Police states: the new world order?

The Register reports on one of the more alarming attacks on civil liberties in the UK. Two people have been convicted for refusing to hand over encryption keys.

This highly controversial UK law went into effect in 2007 October.

Of a total of 15 notices served under this law, there were 11 cases of non-compliance, of which seven were charged, and two were convicted.

I still think that’s two too many. This law should not even be on the books. Of course, that is the UK, where they think nothing about putting up tons of CCTV cameras in public spaces as a security measure.

And my loyal readers, or even those just dropping in at random, may well be wondering “why does this crackpot even care about the UK when he obviously lives in the US?” My answer is simple: governments look to each other for ideas. The US and UK are rather closely allied today–the whole thing about dumping taxed tea into the harbor is well over two centuries old now–and the possibilities that certain US states will try to emulate the UK is horrifying.

So what is going on here in my home state of Texas? We had an attempt to pass what has been known as the “papers please” law, SB 1175, making it a crime to refuse to identify to a law enforcement official if detained. The existing laws already make it illegal to falsely identify, but do not proscribe refusing to identify at all. The Fifth Amendment implications should be obvious.

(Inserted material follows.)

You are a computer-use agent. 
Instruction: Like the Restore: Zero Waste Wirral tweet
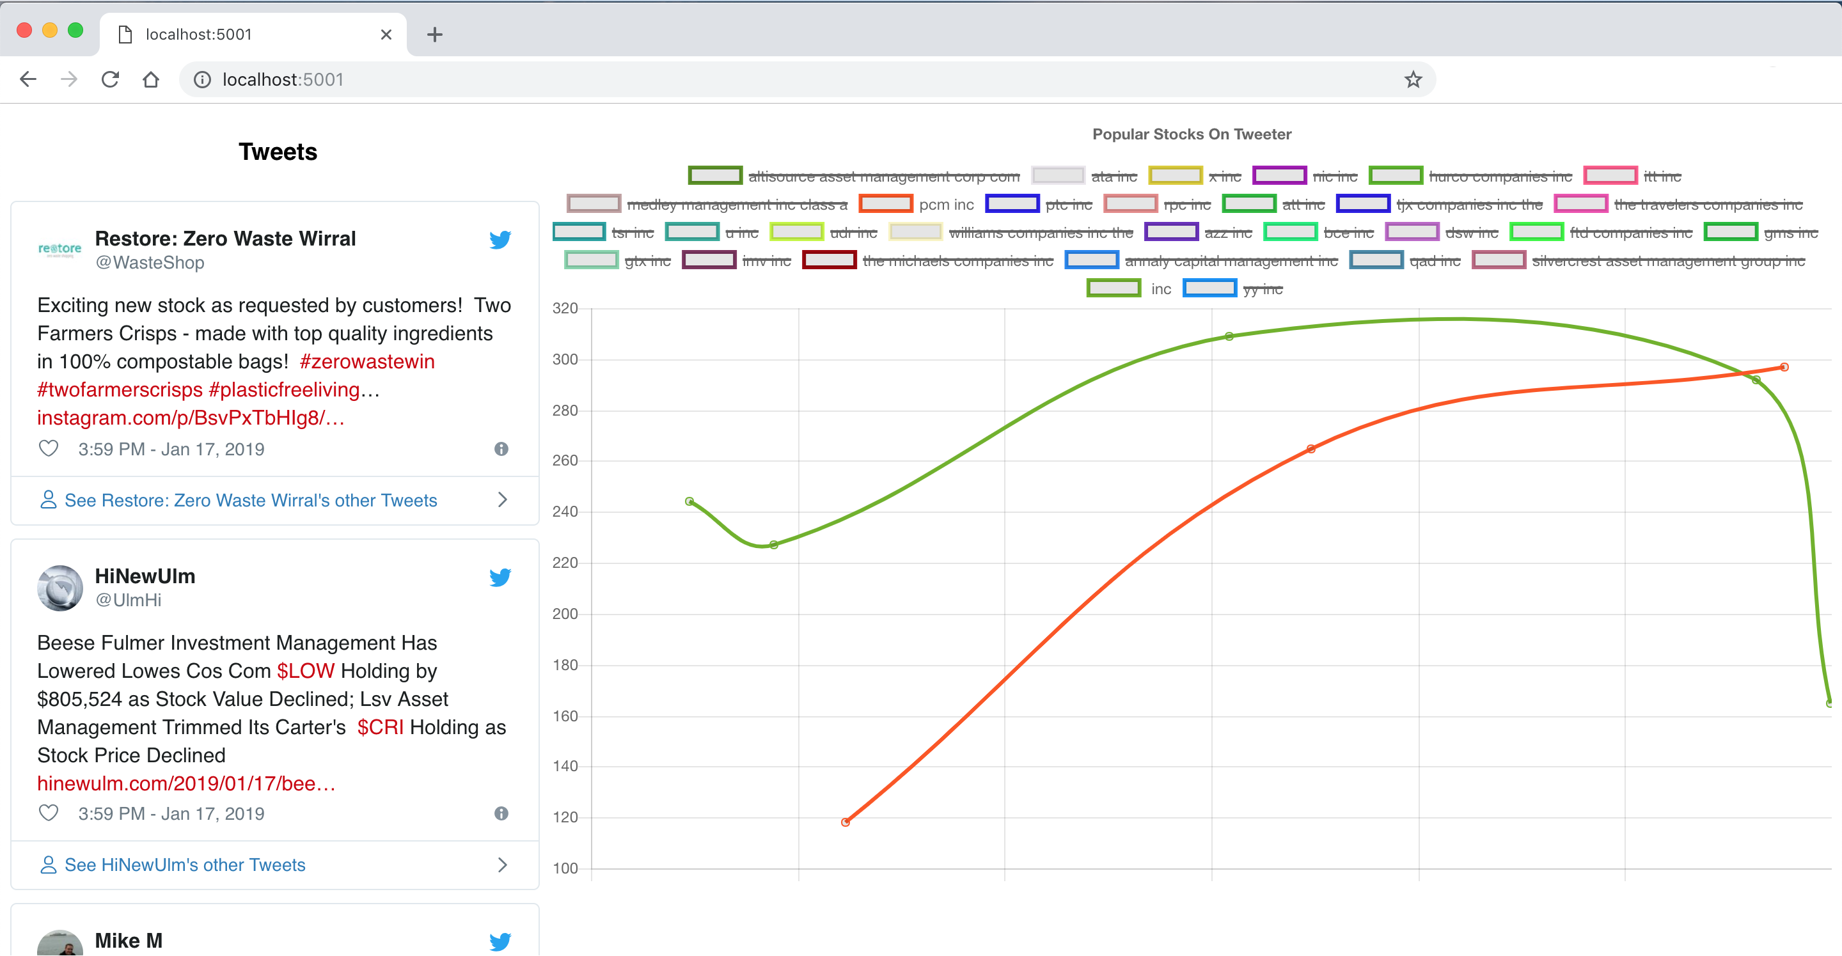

Thankfully, that attempt appears to have gone down in flames, at least for now. While I despise terrorism like any American who loves his country, it is our freedoms that make this country what it is. By passing the laws that erode what is left of our civil liberties, our Congresspeople, state legislators, and local-level representatives surrender what makes our country the great place it was. And they’re doing it while pretending to represent the best interests of those that elected them.

And I find that absolutely, positively, galactically disgusting.